Required action:
Whenever the string "computer" turns up in a line of the data below, copy that line.

Materials provided Start Marker

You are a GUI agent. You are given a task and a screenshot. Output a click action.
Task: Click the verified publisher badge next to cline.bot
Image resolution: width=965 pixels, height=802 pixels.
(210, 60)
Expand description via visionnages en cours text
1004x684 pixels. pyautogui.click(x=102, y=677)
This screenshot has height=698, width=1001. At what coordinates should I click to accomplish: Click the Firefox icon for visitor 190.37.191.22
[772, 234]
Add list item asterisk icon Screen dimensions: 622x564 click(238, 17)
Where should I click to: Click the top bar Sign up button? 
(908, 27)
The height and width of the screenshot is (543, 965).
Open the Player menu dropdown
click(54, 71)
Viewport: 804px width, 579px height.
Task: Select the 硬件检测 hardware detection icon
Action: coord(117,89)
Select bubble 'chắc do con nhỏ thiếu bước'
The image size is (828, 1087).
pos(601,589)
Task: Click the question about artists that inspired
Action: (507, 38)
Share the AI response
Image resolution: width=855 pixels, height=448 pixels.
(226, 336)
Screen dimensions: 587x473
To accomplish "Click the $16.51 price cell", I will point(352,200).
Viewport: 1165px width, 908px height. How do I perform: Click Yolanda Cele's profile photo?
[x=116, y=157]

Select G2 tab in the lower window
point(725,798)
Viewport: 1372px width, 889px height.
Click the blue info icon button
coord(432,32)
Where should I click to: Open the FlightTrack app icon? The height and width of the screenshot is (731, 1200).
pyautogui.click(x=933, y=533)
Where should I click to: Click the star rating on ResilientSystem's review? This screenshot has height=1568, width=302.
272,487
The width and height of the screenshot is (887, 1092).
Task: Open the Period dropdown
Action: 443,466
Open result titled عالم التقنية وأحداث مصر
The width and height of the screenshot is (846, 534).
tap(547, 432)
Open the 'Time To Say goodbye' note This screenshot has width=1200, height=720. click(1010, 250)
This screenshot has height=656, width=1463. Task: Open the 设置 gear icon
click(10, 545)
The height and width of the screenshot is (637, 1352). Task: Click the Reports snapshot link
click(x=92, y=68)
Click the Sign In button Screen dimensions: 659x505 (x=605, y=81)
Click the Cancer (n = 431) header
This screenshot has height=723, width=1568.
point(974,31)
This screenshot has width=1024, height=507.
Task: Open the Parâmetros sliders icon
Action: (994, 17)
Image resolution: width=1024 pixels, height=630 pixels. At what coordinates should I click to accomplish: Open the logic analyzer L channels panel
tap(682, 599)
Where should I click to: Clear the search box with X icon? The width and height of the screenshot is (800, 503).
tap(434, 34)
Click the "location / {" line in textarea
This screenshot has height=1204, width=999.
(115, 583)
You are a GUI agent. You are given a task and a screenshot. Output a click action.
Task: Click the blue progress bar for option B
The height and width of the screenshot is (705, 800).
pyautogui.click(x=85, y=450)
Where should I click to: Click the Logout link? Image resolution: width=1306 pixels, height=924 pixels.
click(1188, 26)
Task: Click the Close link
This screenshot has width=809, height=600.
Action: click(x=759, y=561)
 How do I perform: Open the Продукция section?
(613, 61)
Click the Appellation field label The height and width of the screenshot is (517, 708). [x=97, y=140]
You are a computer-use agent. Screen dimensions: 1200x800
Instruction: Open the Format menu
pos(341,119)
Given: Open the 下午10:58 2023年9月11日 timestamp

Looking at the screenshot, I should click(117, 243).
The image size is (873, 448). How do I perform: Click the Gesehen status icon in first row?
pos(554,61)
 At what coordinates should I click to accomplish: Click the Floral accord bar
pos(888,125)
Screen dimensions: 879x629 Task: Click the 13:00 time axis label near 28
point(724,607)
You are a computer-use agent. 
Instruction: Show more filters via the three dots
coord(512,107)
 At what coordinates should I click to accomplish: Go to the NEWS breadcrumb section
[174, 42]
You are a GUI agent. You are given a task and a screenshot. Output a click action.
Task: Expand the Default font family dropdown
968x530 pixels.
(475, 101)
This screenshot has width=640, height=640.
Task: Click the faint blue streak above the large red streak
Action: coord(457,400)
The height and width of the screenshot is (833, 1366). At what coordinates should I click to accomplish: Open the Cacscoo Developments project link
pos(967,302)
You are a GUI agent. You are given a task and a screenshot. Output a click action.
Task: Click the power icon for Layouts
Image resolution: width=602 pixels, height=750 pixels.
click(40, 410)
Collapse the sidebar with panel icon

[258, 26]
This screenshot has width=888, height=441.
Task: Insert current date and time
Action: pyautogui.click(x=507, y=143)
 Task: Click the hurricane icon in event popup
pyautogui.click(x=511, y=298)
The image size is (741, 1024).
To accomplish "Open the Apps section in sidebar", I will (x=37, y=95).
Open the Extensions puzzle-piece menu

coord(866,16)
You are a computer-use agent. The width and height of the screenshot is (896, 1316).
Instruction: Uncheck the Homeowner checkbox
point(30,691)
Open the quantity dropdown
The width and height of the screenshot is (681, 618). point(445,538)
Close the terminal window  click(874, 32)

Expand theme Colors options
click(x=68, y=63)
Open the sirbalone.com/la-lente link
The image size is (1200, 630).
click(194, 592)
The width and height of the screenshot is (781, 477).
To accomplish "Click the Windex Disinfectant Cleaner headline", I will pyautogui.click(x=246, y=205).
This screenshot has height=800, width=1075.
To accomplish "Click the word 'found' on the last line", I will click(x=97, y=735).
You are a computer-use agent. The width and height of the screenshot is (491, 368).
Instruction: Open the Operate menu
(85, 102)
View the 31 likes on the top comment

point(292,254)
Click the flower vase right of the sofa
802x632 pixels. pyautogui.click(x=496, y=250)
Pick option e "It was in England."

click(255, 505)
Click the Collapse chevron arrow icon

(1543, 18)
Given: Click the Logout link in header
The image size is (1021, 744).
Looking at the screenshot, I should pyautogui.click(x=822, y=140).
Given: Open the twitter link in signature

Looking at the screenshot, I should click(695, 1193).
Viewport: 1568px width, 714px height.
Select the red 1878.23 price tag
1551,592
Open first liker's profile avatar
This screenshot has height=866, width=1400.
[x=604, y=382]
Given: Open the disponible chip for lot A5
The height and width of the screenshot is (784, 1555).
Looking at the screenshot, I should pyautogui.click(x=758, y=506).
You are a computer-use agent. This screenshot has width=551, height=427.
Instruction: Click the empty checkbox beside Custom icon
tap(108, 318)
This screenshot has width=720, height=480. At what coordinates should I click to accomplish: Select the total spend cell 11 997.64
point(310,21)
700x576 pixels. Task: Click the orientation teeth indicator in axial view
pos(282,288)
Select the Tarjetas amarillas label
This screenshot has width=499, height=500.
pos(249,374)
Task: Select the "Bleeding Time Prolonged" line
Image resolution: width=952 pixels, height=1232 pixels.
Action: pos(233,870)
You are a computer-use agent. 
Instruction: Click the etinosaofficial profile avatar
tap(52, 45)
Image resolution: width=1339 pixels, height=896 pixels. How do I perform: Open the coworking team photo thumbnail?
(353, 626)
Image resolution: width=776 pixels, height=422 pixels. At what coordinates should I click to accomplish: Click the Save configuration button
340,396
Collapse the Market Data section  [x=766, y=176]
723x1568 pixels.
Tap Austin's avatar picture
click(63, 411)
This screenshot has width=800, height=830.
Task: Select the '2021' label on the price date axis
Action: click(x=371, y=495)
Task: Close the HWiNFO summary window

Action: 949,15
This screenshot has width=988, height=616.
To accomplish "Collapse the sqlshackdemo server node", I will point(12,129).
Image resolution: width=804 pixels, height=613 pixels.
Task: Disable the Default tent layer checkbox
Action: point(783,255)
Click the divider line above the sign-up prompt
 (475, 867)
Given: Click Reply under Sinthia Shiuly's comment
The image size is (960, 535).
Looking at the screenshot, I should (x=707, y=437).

Materials provided End Marker

Exercise output:
You are a computer-use agent. Screen dimensions: 1200x800
You are a computer-use agent. 
You are a computer-use agent. The width and height of the screenshot is (896, 1316).
You are a computer-use agent. The width and height of the screenshot is (491, 368).
You are a computer-use agent. This screenshot has width=551, height=427.
You are a computer-use agent. 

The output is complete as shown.